Reproduce, word for word, the stretch of the text on the London mayoral candidates below from "Femy Amin (Animal" through "warrior Count Binface.".

# [Text excerpt]
=======

The one-track idealist

Femy Amin (Animal Welfare Party): Femy wants "a fairer and compassionate world" not only for people but for animals and the environment too, including making a stand against the climate, biodiversity and health emergencies. Her policies include the creation of an Animal Welfare Committee within the London Assembly, the promotion of plant-based diets and of course "fostering a culture where speciesism is rejected". Vanessa Hudson said much the same thing three years ago and earned ½% of the vote.

The classic eccentric

Count Binface: Hurrah for intergalactic space warrior Count Binface.

The egotistical entrepreneurs

Natalie Campbell (Independent): Natalie threw her hat into the ring to be Conservative candidate for Mayor last year but wasn't successful so she's throwing her hat in as in independent instead. She's a former royal aide, the current Co-CEO of bottled water floggers Belu and wants to take "a zero B.S. approach to rebuilding London". She calls herself a social entrepreneur and wants an ambitious freelance buzz back on the streets of the capital, for example by repurposing 320 empty shops as community support centres.

Tarun Ghulati (Independent): Tarun's a 63 year-old investment banker and currently the president and CEO of financial services platform Squared Watermelon. He launched his campaign while on a visit to India and says London shouldn't be governed on party lines, it needs a better investment ecosystem. He doesn't have a manifesto he has a vision statement, he claims "Londoners do not feel safe anywhere, anytime, anymore" and like every single candidate on the remainder of my list he wants to scrap ULEZ.

Andreas Michli (Independent): Andreas is a health and fitness entrepreneur who runs a bodybuilding gym and is still peeved at being fined for holding a lockdown gathering at his home. Unsurprisingly his campaign slogan is Make London Strong and his top priorities are tackling knife crime and making police officers fitter. In other policies he wants platform doors at every tube station, a ban on the advertising of hyper-processed “plant-based” meat alternatives and, most bigheadedly, to "establish a Mayor of London radio channel through which I will speak directly to the people of London on a regular basis". I spotted his yellow van circling Piccadilly Circus the other day and thought blimey, there's an ego on the move.

=======

# [Source excerpt]
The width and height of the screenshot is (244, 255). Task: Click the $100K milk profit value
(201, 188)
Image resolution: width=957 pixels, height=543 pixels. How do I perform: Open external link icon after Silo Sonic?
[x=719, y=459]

=======

# [Solution below]
Femy Amin (Animal Welfare Party): Femy wants "a fairer and compassionate world" not only for people but for animals and the environment too, including making a stand against the climate, biodiversity and health emergencies. Her policies include the creation of an Animal Welfare Committee within the London Assembly, the promotion of plant-based diets and of course "fostering a culture where speciesism is rejected". Vanessa Hudson said much the same thing three years ago and earned ½% of the vote.

The classic eccentric

Count Binface: Hurrah for intergalactic space warrior Count Binface.